The segmentation of an aquatic environment is a very difficult issue due to the variability of illumination and to the
consequent color cast. In the segmentation and the color features extraction steps, assumptions could be made
concerning the constancy of the illuminant and the color cast. These assumptions may be true as long as the
recognition and the learning take place in the same fish tank and from the same position, but they are no longer true
if the learning and the recognition are done on different fish tanks or from different positions.

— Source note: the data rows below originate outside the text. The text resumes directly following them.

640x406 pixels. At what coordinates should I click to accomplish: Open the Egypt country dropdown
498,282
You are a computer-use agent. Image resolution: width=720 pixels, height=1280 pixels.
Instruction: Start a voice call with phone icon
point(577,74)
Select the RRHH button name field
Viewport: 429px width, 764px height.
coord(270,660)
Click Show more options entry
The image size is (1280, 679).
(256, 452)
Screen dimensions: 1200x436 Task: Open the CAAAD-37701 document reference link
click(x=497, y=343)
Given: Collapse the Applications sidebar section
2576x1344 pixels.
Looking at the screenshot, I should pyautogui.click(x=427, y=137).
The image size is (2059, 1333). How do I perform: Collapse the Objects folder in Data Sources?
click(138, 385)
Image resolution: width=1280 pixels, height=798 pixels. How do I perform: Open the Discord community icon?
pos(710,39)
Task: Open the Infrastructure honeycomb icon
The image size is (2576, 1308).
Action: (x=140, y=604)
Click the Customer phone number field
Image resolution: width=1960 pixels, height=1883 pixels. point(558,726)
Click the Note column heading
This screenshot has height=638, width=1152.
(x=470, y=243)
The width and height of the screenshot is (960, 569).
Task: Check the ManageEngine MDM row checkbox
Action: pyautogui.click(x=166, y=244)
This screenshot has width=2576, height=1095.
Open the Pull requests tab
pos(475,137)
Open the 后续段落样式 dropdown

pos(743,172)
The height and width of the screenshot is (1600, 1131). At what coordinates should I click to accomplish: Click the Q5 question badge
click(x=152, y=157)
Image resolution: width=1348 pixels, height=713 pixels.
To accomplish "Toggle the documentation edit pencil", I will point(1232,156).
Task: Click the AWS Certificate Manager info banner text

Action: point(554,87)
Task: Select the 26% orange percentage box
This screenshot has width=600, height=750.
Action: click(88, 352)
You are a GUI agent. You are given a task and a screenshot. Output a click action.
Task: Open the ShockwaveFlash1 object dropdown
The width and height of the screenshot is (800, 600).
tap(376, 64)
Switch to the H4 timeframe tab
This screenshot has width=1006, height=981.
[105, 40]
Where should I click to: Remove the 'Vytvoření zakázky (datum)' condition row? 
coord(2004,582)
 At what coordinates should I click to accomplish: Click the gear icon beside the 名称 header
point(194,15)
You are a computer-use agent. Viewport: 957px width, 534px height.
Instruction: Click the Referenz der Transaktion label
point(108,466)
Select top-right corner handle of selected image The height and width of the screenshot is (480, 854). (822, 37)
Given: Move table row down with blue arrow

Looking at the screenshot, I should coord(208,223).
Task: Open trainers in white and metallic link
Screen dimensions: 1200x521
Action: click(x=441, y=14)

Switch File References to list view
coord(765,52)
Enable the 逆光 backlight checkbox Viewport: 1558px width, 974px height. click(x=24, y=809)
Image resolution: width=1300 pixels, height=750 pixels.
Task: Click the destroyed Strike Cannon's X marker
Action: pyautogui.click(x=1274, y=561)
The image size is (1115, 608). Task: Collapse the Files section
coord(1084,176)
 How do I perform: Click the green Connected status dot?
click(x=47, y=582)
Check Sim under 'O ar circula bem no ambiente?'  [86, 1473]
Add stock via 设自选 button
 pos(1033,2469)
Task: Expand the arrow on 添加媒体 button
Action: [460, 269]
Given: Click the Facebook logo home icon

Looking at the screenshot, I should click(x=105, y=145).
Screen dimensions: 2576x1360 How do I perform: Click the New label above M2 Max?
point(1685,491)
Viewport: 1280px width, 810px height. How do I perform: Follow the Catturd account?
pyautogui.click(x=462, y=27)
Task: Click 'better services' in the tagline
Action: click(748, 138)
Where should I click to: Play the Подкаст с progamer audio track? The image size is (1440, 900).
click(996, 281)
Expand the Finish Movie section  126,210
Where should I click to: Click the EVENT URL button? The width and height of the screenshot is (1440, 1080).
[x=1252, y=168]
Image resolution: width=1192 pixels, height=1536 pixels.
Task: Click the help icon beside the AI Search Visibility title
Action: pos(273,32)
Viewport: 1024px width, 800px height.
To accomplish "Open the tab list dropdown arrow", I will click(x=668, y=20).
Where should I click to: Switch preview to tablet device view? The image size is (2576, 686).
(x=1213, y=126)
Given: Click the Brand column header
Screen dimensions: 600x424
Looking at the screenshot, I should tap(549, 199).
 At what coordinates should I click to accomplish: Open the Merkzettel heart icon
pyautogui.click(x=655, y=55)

Hence the importance
of a color balancing and color cast removal from the live video sequences before the fish recognition step performed
without any a priori information or assumption about the scene.
4. IMPACT ON THE FISH RECOGNITION STEP
Among the features extracted (during the second step) for the classification and recognition of fishes there are
geometric features (e.g. area, perimeter, roundness ratio, elongation, orientation), color features (e.g. hue, gray levels,
color histograms, chrominance values), texture features (e.g. entropy, correlation) and motion features. We integrated
also some new color features, such as generalized color moments and color correlograms [8-9].
In order to eliminate not useful or redundant features, a feature selection step based on an ambiguity measure is
applied to select the most pertinent ones [7]. Feature reduction aims to make the classification process easier and to
speed up the recognition step up in order to achieve a real-time processing. Finally, the quadratic Bayes classifier is
used to classify the selected fishes to one of the learned species.